Tetapi, ada satu hal yang tidak
boleh dilupakan, bahwa melalui pendidikan pula, nilai, tektur, kontur, estetika
dan artistika sebuah kebudayaan bisa menjadi bias ketika dimanfaatkan oleh
pihak-pihak yang tidak bertanggung jawab untuk menjadikannya sebagai investasi
wawasan dan gagasan untuk menelanjangi kebudayaan masa lalu dengan warna dan
motif kebudayaan modern yang identik dengan teknologi dan informasi. Misalnya
reduksi bahasa Jawa asli kedalam bahasa modern baik Indonesia mapun bahasa
asing (Luar Negeri) melalui proses penyerapan makna, eksperimentasi akulturasi
tarian modern atau asing dengan tarian tradisional yang tidak jarang mengurangi
nilai filosofi tarian tradisional tersebut, percampuran instrumen musik
tradisional dengan instrumen musik modern yang juga tidak jarang mengurangi
nilai esensialitas makna dari instrumen musik tradisional tersebut, peniruan
benda-benda kebudayaan melalaui industri modern demi tuntutan kapitalis dan
masih banyak contoh lain.
Dari segi perekonomian,
menjadikan peninggalan kebudayaan tradisional sebagai obyek wisata tentu
memberikan dampak positif bagi pendapatan daerah dan devisa negara yang tentu
akan berimplikasi posisitf bagi perkembangan dan pertumbuhan perekonomian
sebuah daerah dan negara.
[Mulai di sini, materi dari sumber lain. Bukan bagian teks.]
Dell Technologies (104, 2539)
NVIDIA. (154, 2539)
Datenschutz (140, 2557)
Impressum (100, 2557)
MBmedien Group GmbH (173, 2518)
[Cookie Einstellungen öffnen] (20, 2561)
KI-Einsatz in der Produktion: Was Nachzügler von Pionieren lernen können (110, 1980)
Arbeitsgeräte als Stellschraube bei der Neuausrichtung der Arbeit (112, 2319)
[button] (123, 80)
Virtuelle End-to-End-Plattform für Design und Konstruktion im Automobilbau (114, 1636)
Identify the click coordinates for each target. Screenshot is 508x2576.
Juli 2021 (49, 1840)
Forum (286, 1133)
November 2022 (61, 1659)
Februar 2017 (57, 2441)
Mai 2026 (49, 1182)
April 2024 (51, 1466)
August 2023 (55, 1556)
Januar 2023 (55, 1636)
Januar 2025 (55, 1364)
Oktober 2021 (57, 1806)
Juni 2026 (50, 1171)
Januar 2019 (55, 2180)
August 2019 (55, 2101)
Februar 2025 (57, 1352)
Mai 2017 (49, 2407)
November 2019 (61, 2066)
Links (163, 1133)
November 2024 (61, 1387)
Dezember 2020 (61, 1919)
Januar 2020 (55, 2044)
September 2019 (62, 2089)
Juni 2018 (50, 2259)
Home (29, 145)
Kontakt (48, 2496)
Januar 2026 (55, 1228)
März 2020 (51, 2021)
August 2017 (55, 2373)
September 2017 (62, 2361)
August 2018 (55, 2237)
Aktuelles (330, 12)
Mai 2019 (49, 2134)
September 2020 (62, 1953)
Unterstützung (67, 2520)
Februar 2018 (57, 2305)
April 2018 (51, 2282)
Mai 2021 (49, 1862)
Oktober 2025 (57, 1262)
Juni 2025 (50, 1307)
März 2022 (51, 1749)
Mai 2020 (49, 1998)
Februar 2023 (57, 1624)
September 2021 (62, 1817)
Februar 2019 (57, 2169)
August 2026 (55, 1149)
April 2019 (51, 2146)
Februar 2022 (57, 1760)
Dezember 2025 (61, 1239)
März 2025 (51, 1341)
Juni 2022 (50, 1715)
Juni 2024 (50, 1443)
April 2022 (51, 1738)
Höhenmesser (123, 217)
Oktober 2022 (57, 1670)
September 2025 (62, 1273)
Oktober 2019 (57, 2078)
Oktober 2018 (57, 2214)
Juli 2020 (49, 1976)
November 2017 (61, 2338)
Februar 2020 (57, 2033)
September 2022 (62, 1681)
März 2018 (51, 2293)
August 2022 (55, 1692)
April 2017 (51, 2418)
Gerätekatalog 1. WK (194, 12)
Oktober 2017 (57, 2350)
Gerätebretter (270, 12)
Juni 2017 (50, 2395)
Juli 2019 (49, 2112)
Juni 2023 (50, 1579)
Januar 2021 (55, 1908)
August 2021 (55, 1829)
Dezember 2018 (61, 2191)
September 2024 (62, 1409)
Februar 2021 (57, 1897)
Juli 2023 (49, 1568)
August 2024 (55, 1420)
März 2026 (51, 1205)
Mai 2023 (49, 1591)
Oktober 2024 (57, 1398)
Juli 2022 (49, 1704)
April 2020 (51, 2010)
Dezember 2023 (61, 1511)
Bahkan potensi pengangguran masyarakat bisa dipangkas
melalui hal tersebut. Tetapi tidak bisa dipungkiri pula, kalau para pejabat
tinggi baik daerah maupun negara, hingga perusahaan swasta kadang kala
menjadikan obyek wisata sebagai investasi politik dan ekonomi pribadi dan atau
kelompok untuk menguasai sektor perekonomian dan pendapatan. Bahkan tidak
jarang peninggalan kebudayaan sering dimanfaatkan untuk sekedar memenuhi
syahwat dan kerakusan kapitalis untuk mengkomersialisasi segala hal yang
berkaitan dengan penggalan budaya tersebut. Sehingga tidak jarang kita
menyaksikan maraknya penawaran (menjual) obyek wisata yang berkaitan dengan
peninggalan kuno kebudayaan kepada para investor hanya karena tuntutan
pragmatisme komersial. Disisi lainnya, bahwa problem klasik relevansi dan
implikasi positif bagi masyarakat secara umum dengan dijadikannya peninggalan
kebudayaan semisal Kraton, Makam dan Masjid
sebagai obyek wisata senantiasa berbanding terbalik dan sangat jauh dari
harapan pemerataan perekonomian dikalangan masyarakat. Padahal jika dikalkulasi
secara matematis, seharusnya dengan banyaknya pendapatan yang dihasilkan dari
komersialisasi obyek wisata tersebut, bisa mensejahterakan seluruh masyarakat
tanpa memandang kasta dan tingkatan strata sosial dan politik.